Con todo, aunque Jesús podría no estar en el centro de nuestros pensamientos, definitivamente se encuentra en el centro de la narrativa. Los diez mandamientos, al final de todo, tratan de Él. En su libro Cómo Jesús transforma los diez mandamientos, el teólogo Edmund Clowney busca mostrarnos esta verdad.

“Sin Jesús, no tenemos una verdadera comprensión de la ley. […] Jesús no vino a complementar ni a explicar la ley, ni a vivir tan solo por ella. Vino a cumplir la ley en su sentido más profundo. Tenemos que escuchar a Jesús si queremos escuchar la voluntad del Padre. Jesús cumple y transforma toda la ley y todos los profetas. De hecho, ¡él es la nueva ley de Dios!” (loc. 197).

Cumplir los diez mandamientos externamente es, en cierta medida, sencillo. Por lo menos eso nos gusta creer. Para algunos de ellos —como no matar y no adulterar— no concebimos siquiera la idea romperlos. En el caso de otros —como no mentir y no codiciar— sabemos que hemos fallado, pero “no tanto como el vecino”, seguramente. Y nos decimos que “no lo volveremos a hacer”. Somos como el joven rico; decimos: “Todo esto lo he guardado desde mi juventud” (Mr. 10:20) y pasamos por alto lo que hay en nuestro interior: un corazón pecaminoso del que no podemos escapar.
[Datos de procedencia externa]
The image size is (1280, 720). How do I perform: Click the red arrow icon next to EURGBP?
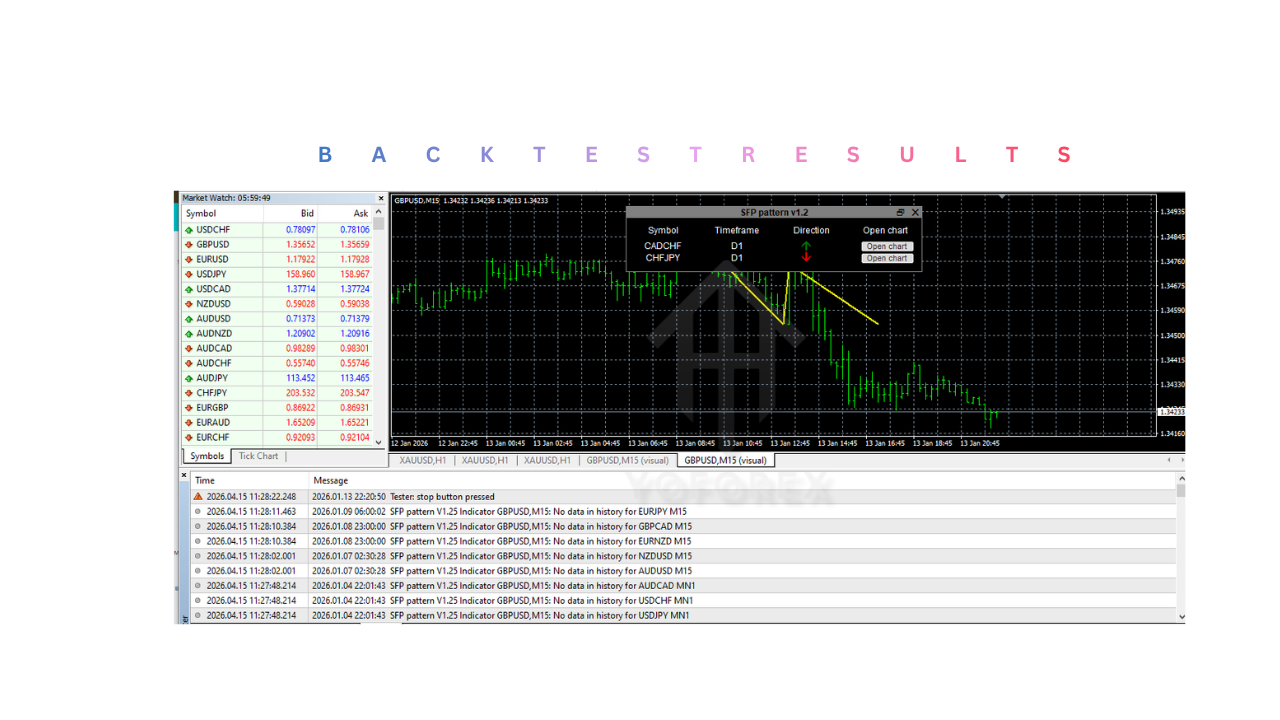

“La apariencia externa nunca agradará a Dios, quien ve los corazones” (loc. 1531).

Eso es lo que Cristo vino a revelar. Así que si quieres comprender la ley, tienes que mirar a Jesús.

“Los cristianos no solo deben cesar de asesinar y de evitar maldecir a su hermano. Deben aferrarse a la vida como Dios tiene la intención de que se viva, en concreto, en comunión con el Espíritu que da vida a través del poder de la resurrección de Jesucristo” (loc. 1463).

Jesús nos enseña que “no matar” es mucho más que no quitarle la vida a alguien. Es vivir como Dios quiere que vivamos. Vivir amando sacrificialmente, como Dios mismo nos amó, a favor de nuestro prójimo… sea quien sea. Jesús nos enseña que “no robar” es mucho más que no tomar algo que no nos pertenece. Es vivir con los ojos puestos en el tesoro más grande —Cristo mismo—, tanto que toda comodidad material pierda su brillo en comparación.

“¿Cuántos de nosotros, por miedo a perder nuestros bienes materiales, estamos renunciando a un gozo mayor? Jesús transforma el octavo mandamiento, “No robes”, al ayudarnos a centrar nuestros corazones en un tesoro real” (loc. 1760).

Tú no puedes, Jesús sí pudo

Meditar en cómo es que Jesús eleva los mandamientos, cómo Él nos muestra que son más que simples reglas que podemos cumplir externamente, puede abrumarnos. Jamás lograremos desempeñarnos a la perfección. Podemos pasar la vida entera luchando por “dar la talla”, pero ninguno de nosotros llegará a esa meta. El único que lo hizo, el único perfecto, es Aquel a quien la ley apunta: Jesús. 

Lejos de hacernos desfallecer, esa verdad debe traer un profundo consuelo a nuestras almas. Jesús ya dio la talla, y Él dio la talla en nuestro lugar. Ahora podemos caminar buscando agradar a Dios al cumplir sus mandamientos desde el interior, sabiendo que Cristo ha pagado el precio por cada una de nuestras faltas y confiando en que tenemos su Espíritu, quien nos guiará hasta el final.

“Oro para que, cuando medites en los requisitos ordenados por Dios en su ley, sientas también el gran consuelo de que Jesús ha cumplido por ti todas las demandas de la ley y de que, por su Espíritu, está transformándote a su imagen cuando confías en él. Él completará la obra que ha comenzado en ti y te presentará intachable ante el trono del Padre, que te declarará puro y sin culpa en el día del juicio final” (loc. 2393).